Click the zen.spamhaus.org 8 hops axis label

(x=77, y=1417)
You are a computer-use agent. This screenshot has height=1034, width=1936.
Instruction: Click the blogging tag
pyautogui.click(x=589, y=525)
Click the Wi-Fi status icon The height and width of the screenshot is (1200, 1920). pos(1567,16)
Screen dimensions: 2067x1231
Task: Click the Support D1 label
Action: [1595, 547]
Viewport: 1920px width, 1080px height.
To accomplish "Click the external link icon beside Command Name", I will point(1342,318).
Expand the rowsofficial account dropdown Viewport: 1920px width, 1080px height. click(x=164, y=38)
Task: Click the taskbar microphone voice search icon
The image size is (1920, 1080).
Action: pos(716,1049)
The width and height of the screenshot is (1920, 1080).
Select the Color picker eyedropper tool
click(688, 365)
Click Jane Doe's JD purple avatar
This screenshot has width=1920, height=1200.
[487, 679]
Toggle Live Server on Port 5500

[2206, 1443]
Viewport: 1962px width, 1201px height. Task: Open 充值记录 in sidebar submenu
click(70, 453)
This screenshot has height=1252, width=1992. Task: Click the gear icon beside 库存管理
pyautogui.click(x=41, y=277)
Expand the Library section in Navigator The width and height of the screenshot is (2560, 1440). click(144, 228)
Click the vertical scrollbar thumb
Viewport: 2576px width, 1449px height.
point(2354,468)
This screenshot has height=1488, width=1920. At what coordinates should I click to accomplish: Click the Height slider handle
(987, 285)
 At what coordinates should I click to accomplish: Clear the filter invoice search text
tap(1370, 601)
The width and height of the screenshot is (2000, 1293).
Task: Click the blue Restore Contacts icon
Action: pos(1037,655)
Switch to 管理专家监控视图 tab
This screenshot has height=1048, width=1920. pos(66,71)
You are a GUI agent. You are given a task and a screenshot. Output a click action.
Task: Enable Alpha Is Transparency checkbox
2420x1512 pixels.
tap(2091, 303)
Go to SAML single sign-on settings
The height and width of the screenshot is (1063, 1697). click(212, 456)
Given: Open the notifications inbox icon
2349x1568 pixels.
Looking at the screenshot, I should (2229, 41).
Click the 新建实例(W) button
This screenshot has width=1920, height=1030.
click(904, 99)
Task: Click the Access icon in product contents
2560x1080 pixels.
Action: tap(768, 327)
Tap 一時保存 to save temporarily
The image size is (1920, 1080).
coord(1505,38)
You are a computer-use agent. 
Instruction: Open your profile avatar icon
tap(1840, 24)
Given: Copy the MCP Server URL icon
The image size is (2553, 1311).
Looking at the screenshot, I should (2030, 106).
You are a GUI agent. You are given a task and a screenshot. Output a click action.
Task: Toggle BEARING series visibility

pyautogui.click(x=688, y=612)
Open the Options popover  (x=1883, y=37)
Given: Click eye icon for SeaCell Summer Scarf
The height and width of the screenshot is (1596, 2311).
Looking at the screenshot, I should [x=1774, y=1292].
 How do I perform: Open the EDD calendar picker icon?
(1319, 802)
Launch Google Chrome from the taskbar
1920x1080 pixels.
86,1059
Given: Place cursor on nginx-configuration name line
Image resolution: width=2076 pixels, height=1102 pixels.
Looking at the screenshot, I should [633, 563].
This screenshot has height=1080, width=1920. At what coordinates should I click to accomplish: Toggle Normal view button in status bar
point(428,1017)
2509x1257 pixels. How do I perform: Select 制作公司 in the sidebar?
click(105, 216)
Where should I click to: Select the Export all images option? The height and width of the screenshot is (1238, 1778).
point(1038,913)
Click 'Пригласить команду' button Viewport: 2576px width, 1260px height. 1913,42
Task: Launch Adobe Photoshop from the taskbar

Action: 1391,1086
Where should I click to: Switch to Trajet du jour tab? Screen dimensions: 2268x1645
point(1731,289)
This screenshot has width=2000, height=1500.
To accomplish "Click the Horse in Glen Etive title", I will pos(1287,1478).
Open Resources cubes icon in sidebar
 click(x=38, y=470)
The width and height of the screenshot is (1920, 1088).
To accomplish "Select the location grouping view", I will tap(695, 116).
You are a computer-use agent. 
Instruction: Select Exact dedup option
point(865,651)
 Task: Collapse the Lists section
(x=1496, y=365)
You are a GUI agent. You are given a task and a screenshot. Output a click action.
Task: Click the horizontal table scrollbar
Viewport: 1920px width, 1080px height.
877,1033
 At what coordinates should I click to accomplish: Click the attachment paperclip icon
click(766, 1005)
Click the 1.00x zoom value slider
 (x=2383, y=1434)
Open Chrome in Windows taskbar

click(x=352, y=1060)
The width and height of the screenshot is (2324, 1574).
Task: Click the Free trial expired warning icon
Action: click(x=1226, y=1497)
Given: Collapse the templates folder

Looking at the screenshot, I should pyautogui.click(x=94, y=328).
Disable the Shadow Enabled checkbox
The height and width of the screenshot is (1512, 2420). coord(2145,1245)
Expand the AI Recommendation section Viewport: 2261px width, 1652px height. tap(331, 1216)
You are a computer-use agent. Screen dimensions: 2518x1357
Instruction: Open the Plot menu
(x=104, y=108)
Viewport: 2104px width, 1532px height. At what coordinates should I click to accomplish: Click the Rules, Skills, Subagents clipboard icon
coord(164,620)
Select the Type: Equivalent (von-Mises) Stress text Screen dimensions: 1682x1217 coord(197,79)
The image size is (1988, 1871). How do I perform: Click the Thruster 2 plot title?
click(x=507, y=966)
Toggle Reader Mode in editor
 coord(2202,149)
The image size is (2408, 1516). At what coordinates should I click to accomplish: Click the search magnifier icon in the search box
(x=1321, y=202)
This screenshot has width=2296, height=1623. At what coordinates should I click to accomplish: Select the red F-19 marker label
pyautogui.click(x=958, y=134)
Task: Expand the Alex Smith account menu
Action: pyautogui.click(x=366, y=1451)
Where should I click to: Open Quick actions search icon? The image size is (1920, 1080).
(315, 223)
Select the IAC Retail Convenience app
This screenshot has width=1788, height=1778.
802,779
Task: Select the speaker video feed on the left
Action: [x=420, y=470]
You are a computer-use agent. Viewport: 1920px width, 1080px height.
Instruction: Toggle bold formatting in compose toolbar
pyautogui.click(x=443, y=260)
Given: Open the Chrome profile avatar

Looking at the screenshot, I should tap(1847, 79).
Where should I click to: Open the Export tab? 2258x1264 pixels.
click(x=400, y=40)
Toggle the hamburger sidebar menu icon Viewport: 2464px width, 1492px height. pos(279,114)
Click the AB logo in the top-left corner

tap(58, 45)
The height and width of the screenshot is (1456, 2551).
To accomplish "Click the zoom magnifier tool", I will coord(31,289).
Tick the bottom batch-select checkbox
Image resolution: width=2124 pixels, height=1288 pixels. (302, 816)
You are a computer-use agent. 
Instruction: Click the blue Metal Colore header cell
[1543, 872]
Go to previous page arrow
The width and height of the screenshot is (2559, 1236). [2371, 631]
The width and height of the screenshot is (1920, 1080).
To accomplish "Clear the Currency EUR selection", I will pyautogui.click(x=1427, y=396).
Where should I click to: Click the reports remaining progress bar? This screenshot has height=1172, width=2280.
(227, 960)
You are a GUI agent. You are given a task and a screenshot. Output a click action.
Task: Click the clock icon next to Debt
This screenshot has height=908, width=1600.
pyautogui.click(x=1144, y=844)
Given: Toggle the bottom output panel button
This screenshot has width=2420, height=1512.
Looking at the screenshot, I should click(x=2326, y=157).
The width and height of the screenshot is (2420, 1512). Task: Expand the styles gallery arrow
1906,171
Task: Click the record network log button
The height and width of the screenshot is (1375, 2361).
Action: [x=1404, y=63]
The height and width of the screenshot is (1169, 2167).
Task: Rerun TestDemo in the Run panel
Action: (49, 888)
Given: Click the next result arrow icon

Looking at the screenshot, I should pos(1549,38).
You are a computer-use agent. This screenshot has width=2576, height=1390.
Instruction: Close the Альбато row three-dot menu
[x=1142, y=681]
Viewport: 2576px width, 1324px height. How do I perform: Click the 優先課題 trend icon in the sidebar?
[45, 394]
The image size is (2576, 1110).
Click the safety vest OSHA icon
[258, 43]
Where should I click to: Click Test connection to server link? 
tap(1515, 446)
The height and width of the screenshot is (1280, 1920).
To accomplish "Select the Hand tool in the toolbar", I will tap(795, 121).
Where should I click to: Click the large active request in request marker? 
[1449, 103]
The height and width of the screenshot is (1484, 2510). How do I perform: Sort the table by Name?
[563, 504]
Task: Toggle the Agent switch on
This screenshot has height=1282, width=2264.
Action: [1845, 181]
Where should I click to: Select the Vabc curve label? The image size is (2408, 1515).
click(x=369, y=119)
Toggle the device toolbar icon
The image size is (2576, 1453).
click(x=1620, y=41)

The task: What lines in the entries above include the string "computer"? Return each one.

Exercise solution:
You are a computer-use agent. This screenshot has height=1034, width=1936.
You are a computer-use agent. 
You are a computer-use agent. 
You are a computer-use agent. Screen dimensions: 2518x1357
You are a computer-use agent. Viewport: 1920px width, 1080px height.
You are a computer-use agent. 
You are a computer-use agent. This screenshot has width=2576, height=1390.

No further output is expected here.